Podium : Mengapa Kita Berbohong?

Pembahasan rinci tentang kebohongan dituangkan dalam buku karangan Stephen W. Littlejohn dan Karen A. Foos berjudul: Theories of Human Communication, edisi ke-9 (2009). Teori Kebohongan itu mengungkapkan bahwa proses komunikasi dan interaksi yang terjadi dan berlanjut antarpelaku komunikasi menggunakan proses maju-mundur (inkonsistensi). Pakar tentang percakapan, membahas pelaku komunikasi (baca: tersangka dan terperiksa) berbohong, karena: (1) Ingin mengatur informasi (manipulasi), (2) Mempunyai motivasi berbohong, (3) Kepentingan pribadi untuk menyembunyikan sesuatu, (4) Melindungi diri, keluarga dan kroninya, (5) Ketakutan kehilangan kekuasaan dan wibawa, (6) Menyembunyikan rahasia, (7) Hukuman sosial dan kehilangan nama baik, dan (8) sudah menjadi tabit (karakter) sebagai pembohong. Dari delapan parameter itu menunjukkan kenapa kita berbohong bahwa setiap percakapan perlu komitmen dan bahasa hati nurani dalam wujud kejujuran.

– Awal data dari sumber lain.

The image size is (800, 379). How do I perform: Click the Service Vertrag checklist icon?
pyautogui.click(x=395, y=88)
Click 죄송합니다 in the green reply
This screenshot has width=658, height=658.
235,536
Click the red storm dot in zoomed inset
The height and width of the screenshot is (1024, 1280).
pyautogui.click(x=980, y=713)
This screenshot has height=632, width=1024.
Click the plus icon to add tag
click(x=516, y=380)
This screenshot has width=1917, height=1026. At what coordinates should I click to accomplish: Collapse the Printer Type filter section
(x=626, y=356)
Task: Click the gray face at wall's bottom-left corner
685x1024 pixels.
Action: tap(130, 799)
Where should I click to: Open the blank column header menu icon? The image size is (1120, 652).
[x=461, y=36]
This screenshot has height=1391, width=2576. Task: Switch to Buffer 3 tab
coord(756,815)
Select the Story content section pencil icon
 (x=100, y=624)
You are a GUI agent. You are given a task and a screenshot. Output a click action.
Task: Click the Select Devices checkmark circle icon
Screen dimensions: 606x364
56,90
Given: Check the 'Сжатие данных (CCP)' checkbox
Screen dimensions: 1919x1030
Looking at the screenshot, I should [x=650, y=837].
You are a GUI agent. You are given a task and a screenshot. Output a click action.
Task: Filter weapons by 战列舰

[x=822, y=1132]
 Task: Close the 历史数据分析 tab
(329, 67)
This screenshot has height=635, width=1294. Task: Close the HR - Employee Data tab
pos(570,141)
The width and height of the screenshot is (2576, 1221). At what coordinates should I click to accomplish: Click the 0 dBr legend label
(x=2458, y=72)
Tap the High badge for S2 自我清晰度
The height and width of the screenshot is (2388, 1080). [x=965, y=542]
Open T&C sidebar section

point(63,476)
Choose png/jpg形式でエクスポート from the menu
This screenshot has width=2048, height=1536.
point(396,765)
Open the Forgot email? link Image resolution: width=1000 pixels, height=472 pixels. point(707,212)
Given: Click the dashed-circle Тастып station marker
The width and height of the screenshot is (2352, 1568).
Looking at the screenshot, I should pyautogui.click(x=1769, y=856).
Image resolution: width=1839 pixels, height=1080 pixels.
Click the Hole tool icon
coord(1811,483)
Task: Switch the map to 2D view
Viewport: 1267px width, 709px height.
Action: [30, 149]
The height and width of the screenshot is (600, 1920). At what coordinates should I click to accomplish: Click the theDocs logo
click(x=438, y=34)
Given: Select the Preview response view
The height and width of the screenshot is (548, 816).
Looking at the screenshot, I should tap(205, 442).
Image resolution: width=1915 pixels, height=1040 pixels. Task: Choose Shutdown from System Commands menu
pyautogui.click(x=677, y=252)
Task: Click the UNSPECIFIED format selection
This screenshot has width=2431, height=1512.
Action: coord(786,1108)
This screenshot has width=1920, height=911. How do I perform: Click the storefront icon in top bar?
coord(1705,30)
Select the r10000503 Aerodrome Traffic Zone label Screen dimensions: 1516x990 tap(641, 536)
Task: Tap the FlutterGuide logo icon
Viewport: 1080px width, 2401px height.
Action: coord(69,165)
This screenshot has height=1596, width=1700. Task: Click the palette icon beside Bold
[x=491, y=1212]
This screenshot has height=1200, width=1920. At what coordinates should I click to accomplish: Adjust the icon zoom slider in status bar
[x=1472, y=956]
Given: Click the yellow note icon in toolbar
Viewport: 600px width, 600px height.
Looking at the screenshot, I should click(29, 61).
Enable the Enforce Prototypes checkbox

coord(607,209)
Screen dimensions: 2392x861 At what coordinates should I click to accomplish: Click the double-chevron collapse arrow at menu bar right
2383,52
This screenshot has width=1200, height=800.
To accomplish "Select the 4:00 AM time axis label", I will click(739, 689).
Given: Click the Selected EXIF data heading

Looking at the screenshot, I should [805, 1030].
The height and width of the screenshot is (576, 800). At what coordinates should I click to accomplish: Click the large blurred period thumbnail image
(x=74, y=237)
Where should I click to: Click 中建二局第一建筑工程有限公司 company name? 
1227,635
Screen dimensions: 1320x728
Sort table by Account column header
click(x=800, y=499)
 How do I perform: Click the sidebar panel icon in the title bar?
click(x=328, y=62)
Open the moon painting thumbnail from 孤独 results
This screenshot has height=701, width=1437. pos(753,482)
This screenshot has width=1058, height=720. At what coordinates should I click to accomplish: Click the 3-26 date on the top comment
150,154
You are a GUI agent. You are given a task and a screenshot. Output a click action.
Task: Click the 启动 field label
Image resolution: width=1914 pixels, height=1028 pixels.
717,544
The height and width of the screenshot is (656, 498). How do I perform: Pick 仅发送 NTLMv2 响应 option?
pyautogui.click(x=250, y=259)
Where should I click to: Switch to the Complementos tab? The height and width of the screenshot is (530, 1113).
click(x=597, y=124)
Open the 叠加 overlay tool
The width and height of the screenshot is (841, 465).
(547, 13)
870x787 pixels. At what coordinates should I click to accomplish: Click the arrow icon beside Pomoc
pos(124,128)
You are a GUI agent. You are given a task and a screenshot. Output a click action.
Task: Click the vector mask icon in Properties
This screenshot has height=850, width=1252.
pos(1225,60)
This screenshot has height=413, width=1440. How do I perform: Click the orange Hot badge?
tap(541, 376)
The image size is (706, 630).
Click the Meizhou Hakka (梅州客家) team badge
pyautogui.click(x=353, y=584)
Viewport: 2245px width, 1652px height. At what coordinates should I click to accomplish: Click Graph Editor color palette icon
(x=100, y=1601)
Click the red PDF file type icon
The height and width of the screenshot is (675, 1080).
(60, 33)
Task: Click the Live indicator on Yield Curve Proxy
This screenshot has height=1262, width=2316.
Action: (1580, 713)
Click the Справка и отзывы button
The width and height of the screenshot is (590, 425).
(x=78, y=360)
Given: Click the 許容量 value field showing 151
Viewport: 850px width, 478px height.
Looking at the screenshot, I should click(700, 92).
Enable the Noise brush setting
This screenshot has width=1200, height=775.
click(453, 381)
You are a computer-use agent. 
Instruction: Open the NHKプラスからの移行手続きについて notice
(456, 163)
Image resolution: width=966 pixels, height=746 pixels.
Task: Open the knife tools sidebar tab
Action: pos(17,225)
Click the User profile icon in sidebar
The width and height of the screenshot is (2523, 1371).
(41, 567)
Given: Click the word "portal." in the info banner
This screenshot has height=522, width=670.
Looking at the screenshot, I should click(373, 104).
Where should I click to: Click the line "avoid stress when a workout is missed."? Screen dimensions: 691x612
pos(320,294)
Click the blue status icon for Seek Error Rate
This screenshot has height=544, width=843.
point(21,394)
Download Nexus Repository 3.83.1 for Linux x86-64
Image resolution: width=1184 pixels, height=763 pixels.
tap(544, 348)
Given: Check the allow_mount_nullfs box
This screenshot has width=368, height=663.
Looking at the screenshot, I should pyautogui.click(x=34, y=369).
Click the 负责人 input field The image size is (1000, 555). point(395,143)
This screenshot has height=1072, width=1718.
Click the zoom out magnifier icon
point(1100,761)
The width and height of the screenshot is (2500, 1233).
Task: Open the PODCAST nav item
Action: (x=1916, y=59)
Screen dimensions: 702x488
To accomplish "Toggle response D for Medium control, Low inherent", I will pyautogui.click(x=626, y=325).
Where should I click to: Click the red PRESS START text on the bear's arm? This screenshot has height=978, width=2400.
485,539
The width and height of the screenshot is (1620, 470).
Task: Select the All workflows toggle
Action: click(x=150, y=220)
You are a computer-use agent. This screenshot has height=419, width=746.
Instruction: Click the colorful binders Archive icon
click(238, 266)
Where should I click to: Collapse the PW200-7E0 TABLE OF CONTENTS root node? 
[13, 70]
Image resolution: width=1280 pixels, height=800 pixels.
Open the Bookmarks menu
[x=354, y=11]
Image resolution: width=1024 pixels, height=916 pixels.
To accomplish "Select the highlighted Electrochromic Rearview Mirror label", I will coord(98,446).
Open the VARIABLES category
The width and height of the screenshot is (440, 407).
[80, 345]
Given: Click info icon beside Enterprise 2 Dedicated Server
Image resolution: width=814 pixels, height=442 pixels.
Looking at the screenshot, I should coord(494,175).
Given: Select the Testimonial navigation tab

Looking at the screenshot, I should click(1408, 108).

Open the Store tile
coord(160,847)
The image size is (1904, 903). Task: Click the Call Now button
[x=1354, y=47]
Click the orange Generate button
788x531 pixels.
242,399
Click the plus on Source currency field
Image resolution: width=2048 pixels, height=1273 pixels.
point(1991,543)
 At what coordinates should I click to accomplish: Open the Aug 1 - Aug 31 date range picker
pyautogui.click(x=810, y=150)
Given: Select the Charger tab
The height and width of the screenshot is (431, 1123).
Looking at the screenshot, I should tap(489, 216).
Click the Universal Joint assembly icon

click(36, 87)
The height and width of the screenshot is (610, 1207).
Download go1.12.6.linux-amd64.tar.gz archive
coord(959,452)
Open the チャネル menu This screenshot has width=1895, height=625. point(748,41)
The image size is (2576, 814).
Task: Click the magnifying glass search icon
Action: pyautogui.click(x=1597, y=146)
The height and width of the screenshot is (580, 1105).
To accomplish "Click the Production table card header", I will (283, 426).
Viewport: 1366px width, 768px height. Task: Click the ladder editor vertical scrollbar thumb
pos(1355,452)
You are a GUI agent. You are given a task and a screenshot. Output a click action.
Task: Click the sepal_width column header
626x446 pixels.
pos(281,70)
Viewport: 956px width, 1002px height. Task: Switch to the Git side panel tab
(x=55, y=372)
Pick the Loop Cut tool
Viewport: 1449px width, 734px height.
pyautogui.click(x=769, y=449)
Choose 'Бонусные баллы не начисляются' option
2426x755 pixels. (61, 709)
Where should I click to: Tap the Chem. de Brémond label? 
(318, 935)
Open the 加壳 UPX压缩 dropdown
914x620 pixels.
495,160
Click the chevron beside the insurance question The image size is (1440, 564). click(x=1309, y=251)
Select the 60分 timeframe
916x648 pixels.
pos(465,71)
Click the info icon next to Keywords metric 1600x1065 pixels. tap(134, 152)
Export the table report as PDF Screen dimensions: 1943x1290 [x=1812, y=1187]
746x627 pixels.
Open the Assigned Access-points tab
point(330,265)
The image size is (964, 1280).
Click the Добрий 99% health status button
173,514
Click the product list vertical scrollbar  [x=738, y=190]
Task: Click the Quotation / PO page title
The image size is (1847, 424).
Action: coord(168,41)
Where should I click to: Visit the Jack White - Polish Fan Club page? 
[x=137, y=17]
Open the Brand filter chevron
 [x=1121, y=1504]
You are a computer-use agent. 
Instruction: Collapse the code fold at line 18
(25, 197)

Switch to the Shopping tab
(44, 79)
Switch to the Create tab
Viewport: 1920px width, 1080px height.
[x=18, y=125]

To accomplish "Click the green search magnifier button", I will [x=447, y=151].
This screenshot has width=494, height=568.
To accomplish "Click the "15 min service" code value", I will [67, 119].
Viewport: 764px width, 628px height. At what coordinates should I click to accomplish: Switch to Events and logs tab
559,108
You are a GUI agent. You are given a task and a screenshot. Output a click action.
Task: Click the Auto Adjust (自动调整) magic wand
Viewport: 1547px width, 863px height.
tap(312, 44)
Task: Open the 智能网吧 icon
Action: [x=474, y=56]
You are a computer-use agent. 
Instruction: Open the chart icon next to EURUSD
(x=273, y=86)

Jadi, ada tersangka atau terperiksa bersumpah dengan kitab suci di atas kepala, masih ada juga komunikator yang melakukan manipulasi informasi di depan sidang, semisal seseorang dalam menjalankan tampuk kekuasaan bebas dari Korupsi, Kolusi, dan Nepotisme (KKN), namun fakta dilapang tidak demikian. Untuk membuktikan bahwa pemimpin tersebut tidak melakukan KKN, kita bisa membuka Peraturan Pemerintah No. 54 tahun 2017, pasal 30, menjelaskan; “Setiap orang dalam pengurusan BUMD dalam satu daerah, dilarang memiliki hubungan keluarga sampai derajat ketiga berdasarkan garis lurus ke atas, ke bawah, atau ke samping, termasuk hubungan yang ditimbulkan karena perkawinan”. Legal standing dan aturan hukum secara jelas dan tegas, pasal ini menjadi rujukan utama, apakah pemimpin ini melakukan tindakan melawan aturan. Walaupun, jika ada pemimpin mengatakan saya tidak melakukan KKN tetapi fakta dilapangan terjadi. Itulah kebohongan.